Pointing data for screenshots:

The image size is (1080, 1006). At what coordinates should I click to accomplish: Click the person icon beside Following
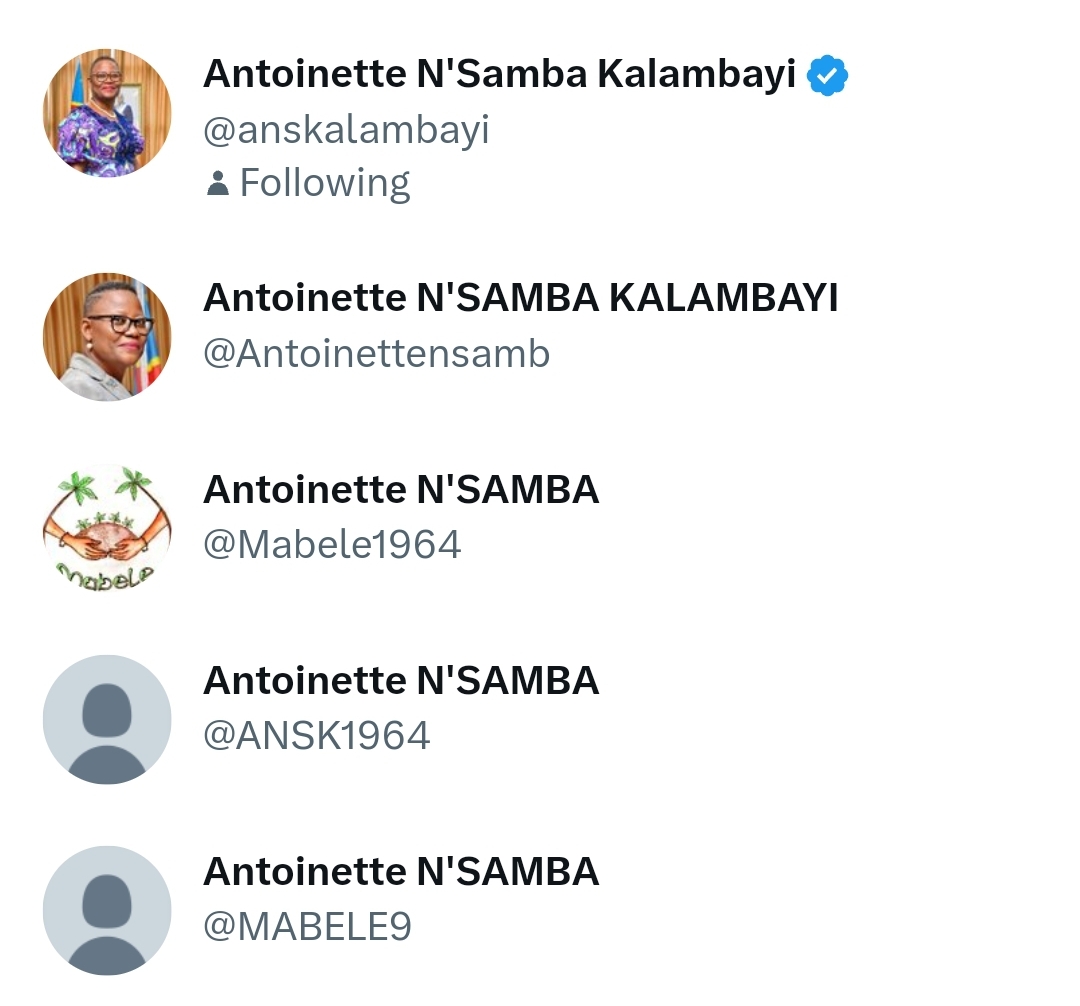(x=216, y=183)
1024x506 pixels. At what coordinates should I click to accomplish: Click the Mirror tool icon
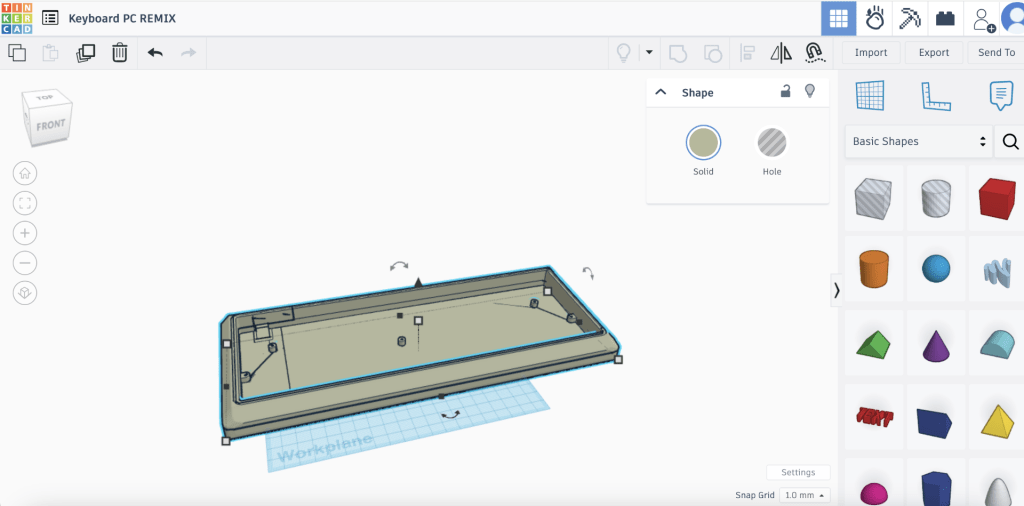pyautogui.click(x=781, y=52)
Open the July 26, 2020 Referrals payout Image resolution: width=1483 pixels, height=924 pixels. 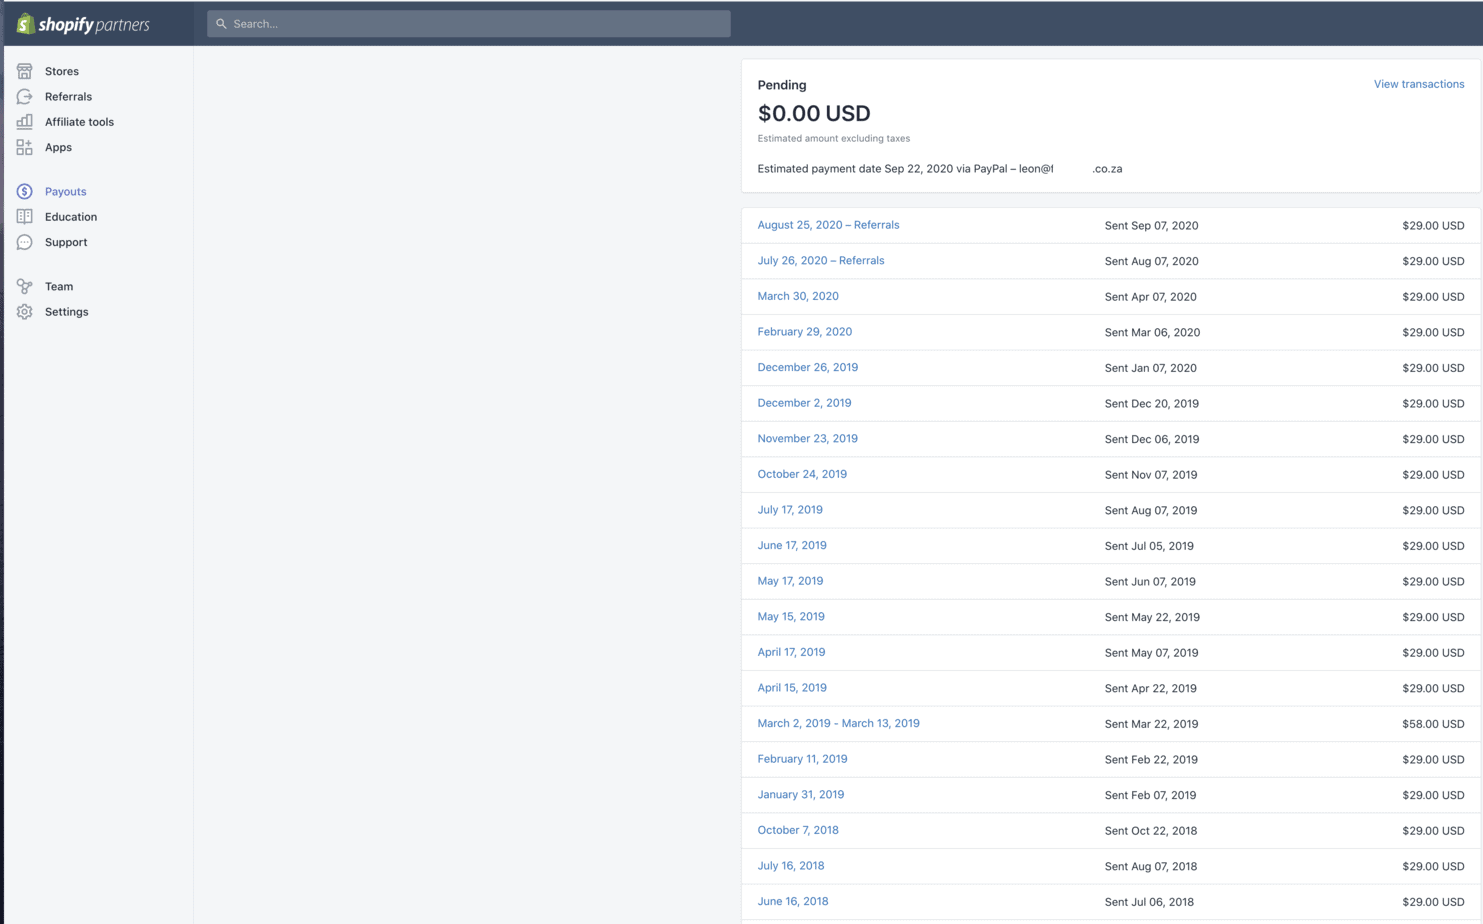pos(821,260)
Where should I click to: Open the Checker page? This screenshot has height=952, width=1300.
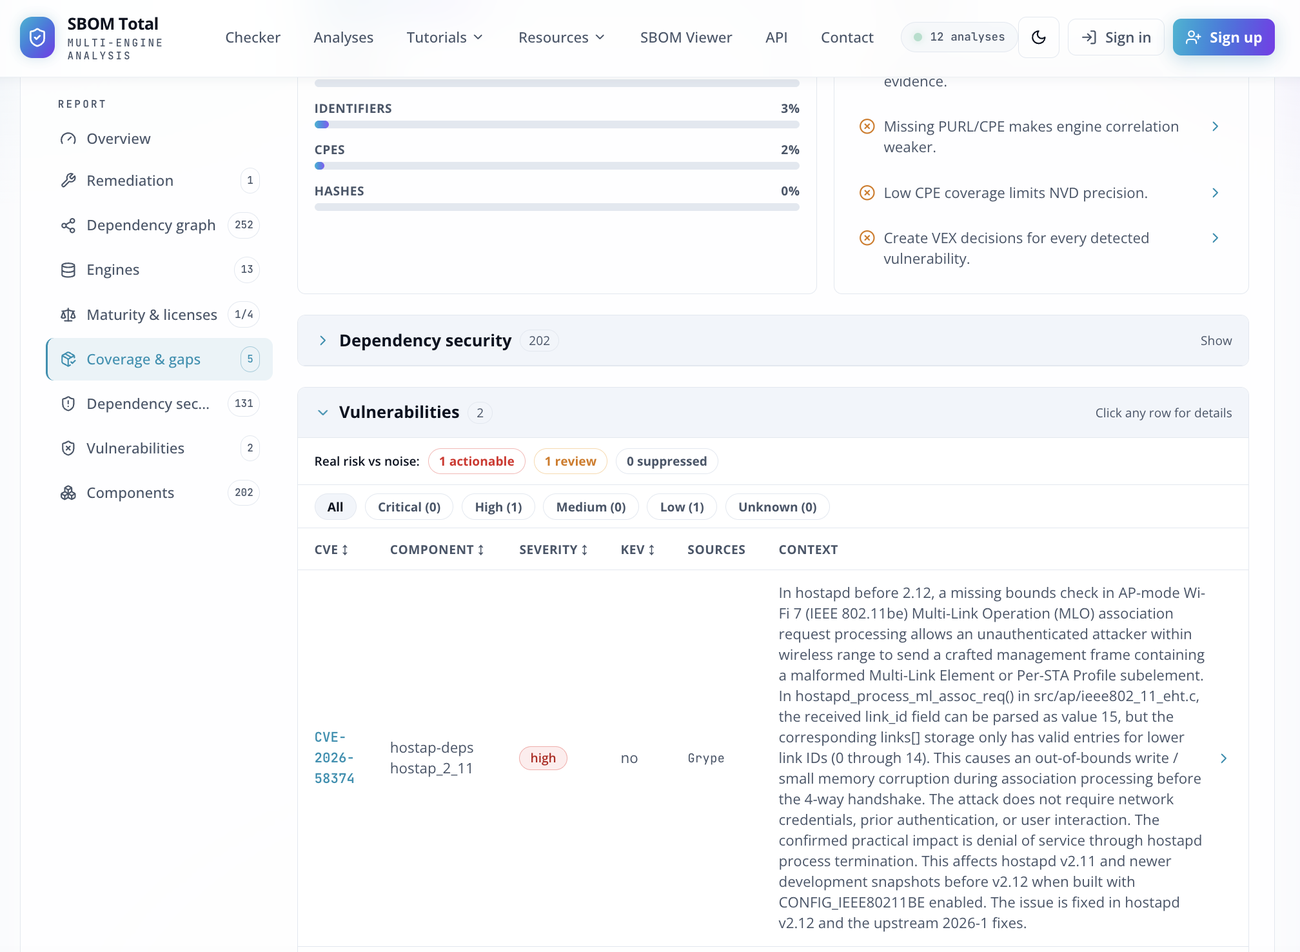pyautogui.click(x=252, y=37)
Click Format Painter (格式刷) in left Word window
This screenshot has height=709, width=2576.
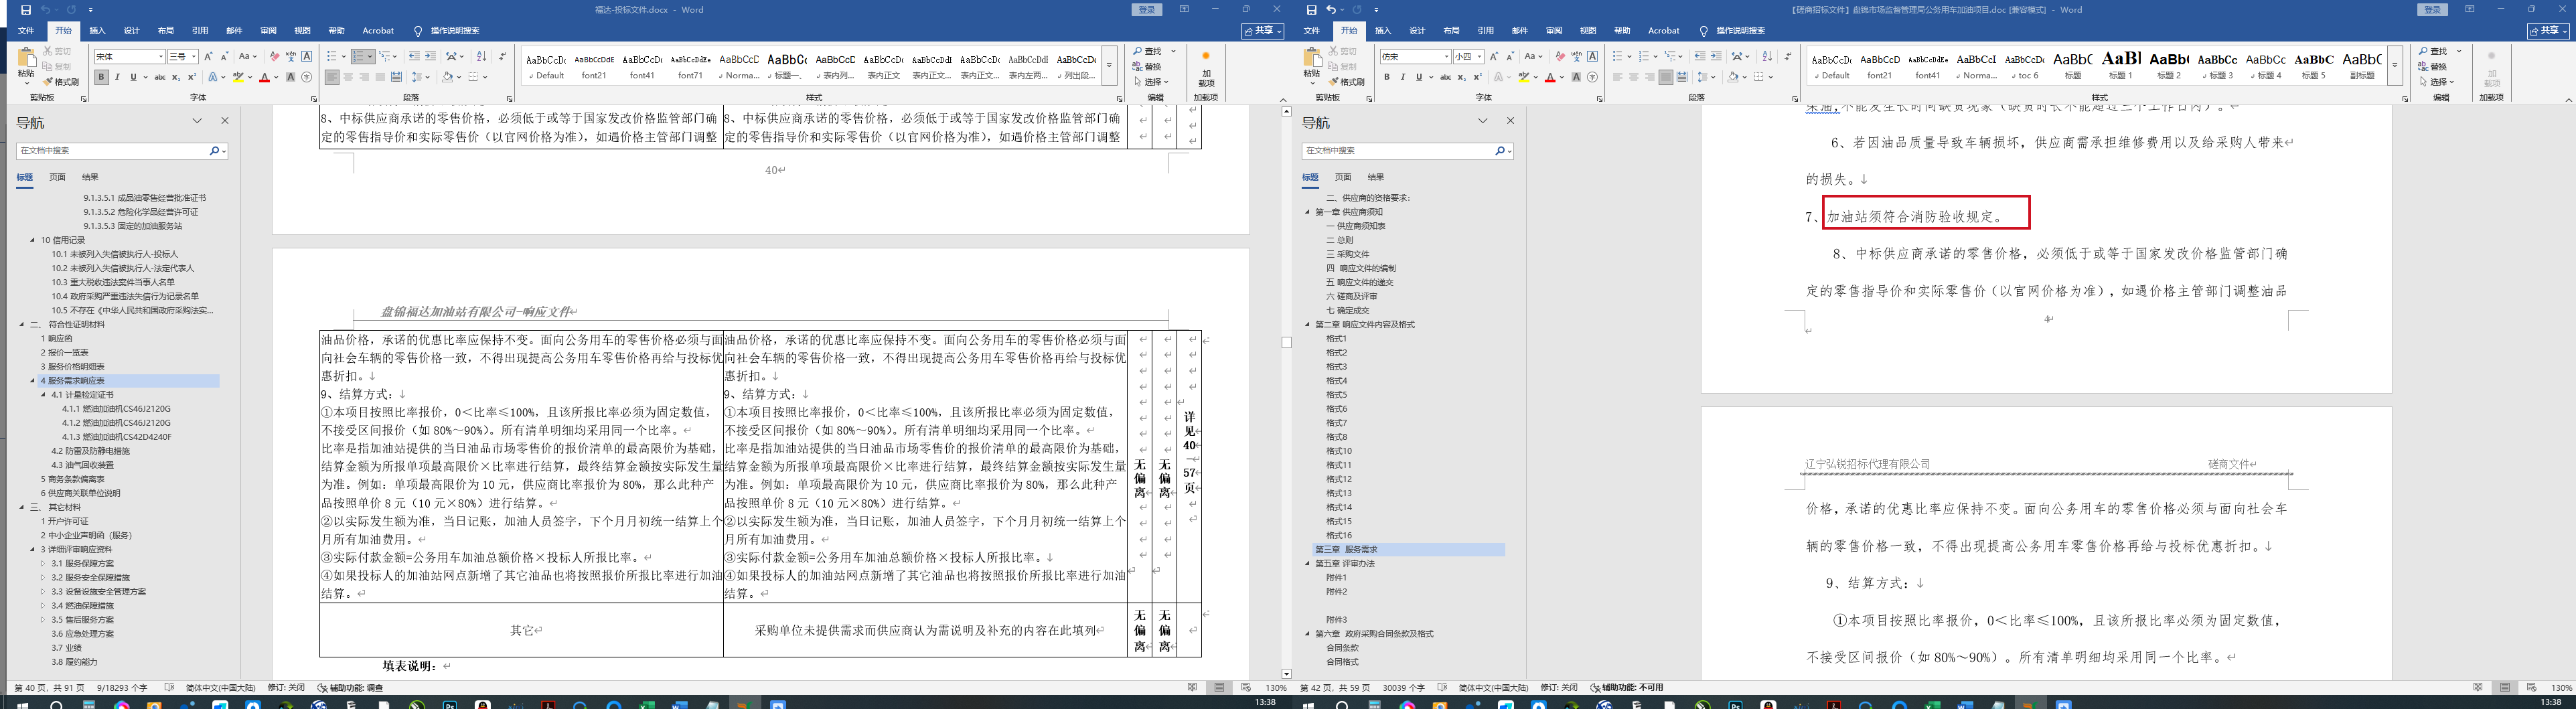pos(61,82)
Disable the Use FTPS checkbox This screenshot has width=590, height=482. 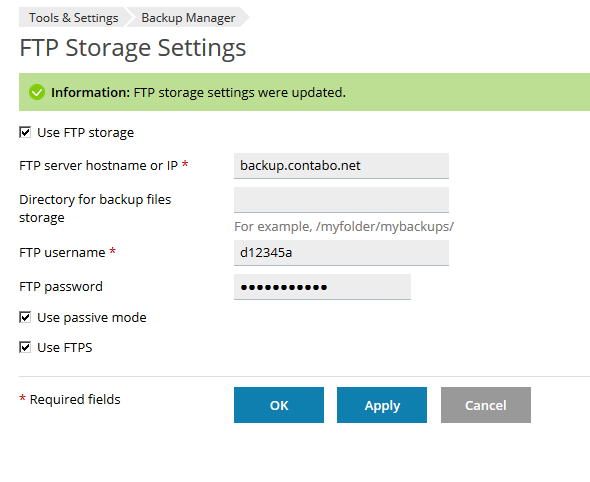(25, 347)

§ INSTRUCTIONS FOR THE TASK: Identify each line in the entries above that contains the word "icon", matching case exactly, and copy those lines.

§ SOLUTION TO THIS EXERCISE:
The image size is (1080, 1006). At what coordinates should I click to accomplish: Click the person icon beside Following
1024x506 pixels. At what coordinates should I click to accomplish: Click the Mirror tool icon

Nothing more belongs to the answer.